══ DATA PROVIDED

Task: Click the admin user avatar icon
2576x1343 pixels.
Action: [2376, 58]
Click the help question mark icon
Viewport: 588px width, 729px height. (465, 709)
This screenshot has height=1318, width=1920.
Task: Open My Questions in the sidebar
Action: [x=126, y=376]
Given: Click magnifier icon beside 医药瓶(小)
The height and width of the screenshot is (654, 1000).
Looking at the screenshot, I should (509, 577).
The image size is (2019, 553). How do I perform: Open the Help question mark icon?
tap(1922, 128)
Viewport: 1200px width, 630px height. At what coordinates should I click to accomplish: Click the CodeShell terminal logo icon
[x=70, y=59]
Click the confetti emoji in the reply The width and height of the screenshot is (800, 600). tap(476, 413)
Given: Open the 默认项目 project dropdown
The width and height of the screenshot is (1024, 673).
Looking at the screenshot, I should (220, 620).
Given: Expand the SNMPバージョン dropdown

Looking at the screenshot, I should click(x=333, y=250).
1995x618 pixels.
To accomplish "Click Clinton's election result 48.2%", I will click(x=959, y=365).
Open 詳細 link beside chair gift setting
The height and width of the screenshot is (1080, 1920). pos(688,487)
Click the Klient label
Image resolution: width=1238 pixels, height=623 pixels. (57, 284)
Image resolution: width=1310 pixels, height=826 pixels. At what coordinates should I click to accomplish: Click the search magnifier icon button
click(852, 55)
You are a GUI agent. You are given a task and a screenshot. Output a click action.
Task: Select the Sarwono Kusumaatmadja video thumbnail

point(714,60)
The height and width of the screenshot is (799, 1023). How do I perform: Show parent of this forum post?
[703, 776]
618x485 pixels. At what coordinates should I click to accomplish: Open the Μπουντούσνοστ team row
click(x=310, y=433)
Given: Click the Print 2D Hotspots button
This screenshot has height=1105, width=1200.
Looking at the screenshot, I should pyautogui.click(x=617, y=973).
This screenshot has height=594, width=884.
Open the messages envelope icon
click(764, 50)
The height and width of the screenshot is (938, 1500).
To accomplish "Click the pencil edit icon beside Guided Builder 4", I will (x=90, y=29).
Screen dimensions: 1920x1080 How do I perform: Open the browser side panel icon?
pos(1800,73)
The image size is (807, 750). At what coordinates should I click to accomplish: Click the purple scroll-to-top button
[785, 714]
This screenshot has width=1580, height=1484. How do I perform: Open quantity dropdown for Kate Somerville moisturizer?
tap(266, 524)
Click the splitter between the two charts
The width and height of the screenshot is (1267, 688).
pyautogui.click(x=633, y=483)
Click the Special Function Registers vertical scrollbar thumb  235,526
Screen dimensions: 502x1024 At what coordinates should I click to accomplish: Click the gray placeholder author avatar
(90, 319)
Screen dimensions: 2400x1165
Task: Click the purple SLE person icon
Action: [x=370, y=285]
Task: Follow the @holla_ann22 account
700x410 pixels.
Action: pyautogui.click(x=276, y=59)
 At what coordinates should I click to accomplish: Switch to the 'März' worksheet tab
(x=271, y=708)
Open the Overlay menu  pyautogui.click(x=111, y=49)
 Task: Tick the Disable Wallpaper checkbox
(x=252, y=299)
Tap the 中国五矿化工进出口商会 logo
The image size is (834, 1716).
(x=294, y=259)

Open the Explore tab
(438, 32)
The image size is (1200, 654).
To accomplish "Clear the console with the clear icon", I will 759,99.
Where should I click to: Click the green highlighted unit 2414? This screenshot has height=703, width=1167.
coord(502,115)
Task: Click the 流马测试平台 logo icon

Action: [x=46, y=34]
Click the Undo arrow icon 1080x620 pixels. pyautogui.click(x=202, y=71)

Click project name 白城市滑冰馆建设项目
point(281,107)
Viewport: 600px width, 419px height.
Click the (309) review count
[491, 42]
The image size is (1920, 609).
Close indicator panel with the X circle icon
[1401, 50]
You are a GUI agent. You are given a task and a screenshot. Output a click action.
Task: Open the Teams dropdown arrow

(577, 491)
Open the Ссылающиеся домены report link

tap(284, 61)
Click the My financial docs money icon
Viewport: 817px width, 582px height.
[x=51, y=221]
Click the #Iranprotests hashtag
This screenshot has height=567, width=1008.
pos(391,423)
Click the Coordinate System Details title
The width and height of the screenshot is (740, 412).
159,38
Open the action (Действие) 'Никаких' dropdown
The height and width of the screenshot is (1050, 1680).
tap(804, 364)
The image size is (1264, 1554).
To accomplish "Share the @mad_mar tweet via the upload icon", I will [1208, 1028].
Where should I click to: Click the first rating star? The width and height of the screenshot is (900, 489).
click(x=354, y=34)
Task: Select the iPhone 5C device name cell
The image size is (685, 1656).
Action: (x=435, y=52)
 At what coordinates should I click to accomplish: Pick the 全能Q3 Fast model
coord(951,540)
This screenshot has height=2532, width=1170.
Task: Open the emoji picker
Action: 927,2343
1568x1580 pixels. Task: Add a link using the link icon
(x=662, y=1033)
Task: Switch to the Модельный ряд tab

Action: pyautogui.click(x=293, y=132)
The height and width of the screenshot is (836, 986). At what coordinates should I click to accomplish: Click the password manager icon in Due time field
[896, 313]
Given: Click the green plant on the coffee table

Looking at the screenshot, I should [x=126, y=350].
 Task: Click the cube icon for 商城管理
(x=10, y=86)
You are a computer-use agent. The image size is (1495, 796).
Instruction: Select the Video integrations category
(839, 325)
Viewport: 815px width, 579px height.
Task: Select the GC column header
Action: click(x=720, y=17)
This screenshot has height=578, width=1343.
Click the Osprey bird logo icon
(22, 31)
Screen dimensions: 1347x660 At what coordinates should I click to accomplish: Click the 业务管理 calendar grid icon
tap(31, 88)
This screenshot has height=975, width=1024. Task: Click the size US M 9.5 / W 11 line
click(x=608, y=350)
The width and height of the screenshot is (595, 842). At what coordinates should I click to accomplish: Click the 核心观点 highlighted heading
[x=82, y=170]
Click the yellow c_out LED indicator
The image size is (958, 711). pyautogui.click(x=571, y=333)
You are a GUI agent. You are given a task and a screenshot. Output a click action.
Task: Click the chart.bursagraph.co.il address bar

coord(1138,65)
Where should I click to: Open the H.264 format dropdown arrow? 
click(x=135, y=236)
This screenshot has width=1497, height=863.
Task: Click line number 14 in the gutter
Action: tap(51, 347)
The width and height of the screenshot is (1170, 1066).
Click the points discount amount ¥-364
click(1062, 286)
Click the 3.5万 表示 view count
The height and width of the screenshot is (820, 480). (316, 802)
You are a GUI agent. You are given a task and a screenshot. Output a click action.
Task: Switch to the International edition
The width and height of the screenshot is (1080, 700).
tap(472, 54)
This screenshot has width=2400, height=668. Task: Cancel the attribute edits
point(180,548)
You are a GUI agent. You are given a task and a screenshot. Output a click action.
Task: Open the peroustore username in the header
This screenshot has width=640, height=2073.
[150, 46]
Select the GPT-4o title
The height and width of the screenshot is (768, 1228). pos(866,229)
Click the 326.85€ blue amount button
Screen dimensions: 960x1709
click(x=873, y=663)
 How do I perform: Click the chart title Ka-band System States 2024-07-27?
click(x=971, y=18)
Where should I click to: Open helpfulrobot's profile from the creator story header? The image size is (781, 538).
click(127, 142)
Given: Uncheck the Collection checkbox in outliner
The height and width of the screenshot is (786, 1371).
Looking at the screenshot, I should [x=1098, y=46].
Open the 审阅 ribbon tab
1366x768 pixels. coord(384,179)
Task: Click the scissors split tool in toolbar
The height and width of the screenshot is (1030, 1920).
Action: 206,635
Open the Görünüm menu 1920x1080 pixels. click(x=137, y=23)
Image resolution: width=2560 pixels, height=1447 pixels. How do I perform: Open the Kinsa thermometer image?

════

#### AIM
Rewrite all of the entries above, replacing "magnifier" with "magnifying glass" and leaving everything else as it is.

#### EXERCISE SOLUTION
Task: Click the admin user avatar icon
2576x1343 pixels.
Action: [2376, 58]
Click the help question mark icon
Viewport: 588px width, 729px height. (465, 709)
This screenshot has height=1318, width=1920.
Task: Open My Questions in the sidebar
Action: [x=126, y=376]
Given: Click magnifying glass icon beside 医药瓶(小)
The height and width of the screenshot is (654, 1000).
Looking at the screenshot, I should (509, 577).
The image size is (2019, 553). How do I perform: Open the Help question mark icon?
tap(1922, 128)
Viewport: 1200px width, 630px height. At what coordinates should I click to accomplish: Click the CodeShell terminal logo icon
[x=70, y=59]
Click the confetti emoji in the reply The width and height of the screenshot is (800, 600). tap(476, 413)
Given: Open the 默认项目 project dropdown
The width and height of the screenshot is (1024, 673).
Looking at the screenshot, I should (220, 620).
Given: Expand the SNMPバージョン dropdown

Looking at the screenshot, I should click(x=333, y=250).
1995x618 pixels.
To accomplish "Click Clinton's election result 48.2%", I will click(x=959, y=365).
Open 詳細 link beside chair gift setting
The height and width of the screenshot is (1080, 1920). pos(688,487)
Click the Klient label
Image resolution: width=1238 pixels, height=623 pixels. (57, 284)
Image resolution: width=1310 pixels, height=826 pixels. At what coordinates should I click to accomplish: Click the search magnifying glass icon button
click(852, 55)
You are a GUI agent. You are given a task and a screenshot. Output a click action.
Task: Select the Sarwono Kusumaatmadja video thumbnail

point(714,60)
The height and width of the screenshot is (799, 1023). How do I perform: Show parent of this forum post?
[703, 776]
618x485 pixels. At what coordinates should I click to accomplish: Open the Μπουντούσνοστ team row
click(x=310, y=433)
Given: Click the Print 2D Hotspots button
This screenshot has height=1105, width=1200.
Looking at the screenshot, I should pyautogui.click(x=617, y=973).
This screenshot has height=594, width=884.
Open the messages envelope icon
click(764, 50)
The height and width of the screenshot is (938, 1500).
To accomplish "Click the pencil edit icon beside Guided Builder 4", I will (x=90, y=29).
Screen dimensions: 1920x1080 How do I perform: Open the browser side panel icon?
pos(1800,73)
The image size is (807, 750). At what coordinates should I click to accomplish: Click the purple scroll-to-top button
[785, 714]
This screenshot has width=1580, height=1484. How do I perform: Open quantity dropdown for Kate Somerville moisturizer?
tap(266, 524)
Click the splitter between the two charts
The width and height of the screenshot is (1267, 688).
pyautogui.click(x=633, y=483)
Click the Special Function Registers vertical scrollbar thumb  235,526
Screen dimensions: 502x1024 At what coordinates should I click to accomplish: Click the gray placeholder author avatar
(90, 319)
Screen dimensions: 2400x1165
Task: Click the purple SLE person icon
Action: [x=370, y=285]
Task: Follow the @holla_ann22 account
700x410 pixels.
Action: pyautogui.click(x=276, y=59)
 At what coordinates should I click to accomplish: Switch to the 'März' worksheet tab
(x=271, y=708)
Open the Overlay menu  pyautogui.click(x=111, y=49)
 Task: Tick the Disable Wallpaper checkbox
(x=252, y=299)
Tap the 中国五矿化工进出口商会 logo
The image size is (834, 1716).
(x=294, y=259)

Open the Explore tab
(438, 32)
The image size is (1200, 654).
To accomplish "Clear the console with the clear icon", I will 759,99.
Where should I click to: Click the green highlighted unit 2414? This screenshot has height=703, width=1167.
coord(502,115)
Task: Click the 流马测试平台 logo icon

Action: [x=46, y=34]
Click the Undo arrow icon 1080x620 pixels. pyautogui.click(x=202, y=71)

Click project name 白城市滑冰馆建设项目
point(281,107)
Viewport: 600px width, 419px height.
Click the (309) review count
[491, 42]
The image size is (1920, 609).
Close indicator panel with the X circle icon
[1401, 50]
You are a GUI agent. You are given a task and a screenshot. Output a click action.
Task: Open the Teams dropdown arrow

(577, 491)
Open the Ссылающиеся домены report link

tap(284, 61)
Click the My financial docs money icon
Viewport: 817px width, 582px height.
[x=51, y=221]
Click the #Iranprotests hashtag
This screenshot has height=567, width=1008.
pos(391,423)
Click the Coordinate System Details title
The width and height of the screenshot is (740, 412).
159,38
Open the action (Действие) 'Никаких' dropdown
The height and width of the screenshot is (1050, 1680).
tap(804, 364)
The image size is (1264, 1554).
To accomplish "Share the @mad_mar tweet via the upload icon", I will [1208, 1028].
Where should I click to: Click the first rating star? The width and height of the screenshot is (900, 489).
click(x=354, y=34)
Task: Select the iPhone 5C device name cell
The image size is (685, 1656).
Action: (x=435, y=52)
 At what coordinates should I click to accomplish: Pick the 全能Q3 Fast model
coord(951,540)
This screenshot has height=2532, width=1170.
Task: Open the emoji picker
Action: 927,2343
1568x1580 pixels. Task: Add a link using the link icon
(x=662, y=1033)
Task: Switch to the Модельный ряд tab

Action: pyautogui.click(x=293, y=132)
The height and width of the screenshot is (836, 986). At what coordinates should I click to accomplish: Click the password manager icon in Due time field
[896, 313]
Given: Click the green plant on the coffee table

Looking at the screenshot, I should [x=126, y=350].
 Task: Click the cube icon for 商城管理
(x=10, y=86)
You are a computer-use agent. The image size is (1495, 796).
Instruction: Select the Video integrations category
(839, 325)
Viewport: 815px width, 579px height.
Task: Select the GC column header
Action: click(x=720, y=17)
This screenshot has height=578, width=1343.
Click the Osprey bird logo icon
(22, 31)
Screen dimensions: 1347x660 At what coordinates should I click to accomplish: Click the 业务管理 calendar grid icon
tap(31, 88)
This screenshot has height=975, width=1024. Task: Click the size US M 9.5 / W 11 line
click(x=608, y=350)
The width and height of the screenshot is (595, 842). At what coordinates should I click to accomplish: Click the 核心观点 highlighted heading
[x=82, y=170]
Click the yellow c_out LED indicator
The image size is (958, 711). pyautogui.click(x=571, y=333)
You are a GUI agent. You are given a task and a screenshot. Output a click action.
Task: Click the chart.bursagraph.co.il address bar

coord(1138,65)
Where should I click to: Open the H.264 format dropdown arrow? 
click(x=135, y=236)
This screenshot has width=1497, height=863.
Task: Click line number 14 in the gutter
Action: tap(51, 347)
The width and height of the screenshot is (1170, 1066).
Click the points discount amount ¥-364
click(1062, 286)
Click the 3.5万 表示 view count
The height and width of the screenshot is (820, 480). (316, 802)
You are a GUI agent. You are given a task and a screenshot. Output a click action.
Task: Switch to the International edition
The width and height of the screenshot is (1080, 700).
tap(472, 54)
This screenshot has width=2400, height=668. Task: Cancel the attribute edits
point(180,548)
You are a GUI agent. You are given a task and a screenshot. Output a click action.
Task: Open the peroustore username in the header
This screenshot has width=640, height=2073.
[150, 46]
Select the GPT-4o title
The height and width of the screenshot is (768, 1228). pos(866,229)
Click the 326.85€ blue amount button
Screen dimensions: 960x1709
click(x=873, y=663)
 How do I perform: Click the chart title Ka-band System States 2024-07-27?
click(x=971, y=18)
Where should I click to: Open helpfulrobot's profile from the creator story header? The image size is (781, 538).
click(127, 142)
Given: Uncheck the Collection checkbox in outliner
The height and width of the screenshot is (786, 1371).
Looking at the screenshot, I should [x=1098, y=46].
Open the 审阅 ribbon tab
1366x768 pixels. coord(384,179)
Task: Click the scissors split tool in toolbar
The height and width of the screenshot is (1030, 1920).
Action: 206,635
Open the Görünüm menu 1920x1080 pixels. click(x=137, y=23)
Image resolution: width=2560 pixels, height=1447 pixels. How do I perform: Open the Kinsa thermometer image?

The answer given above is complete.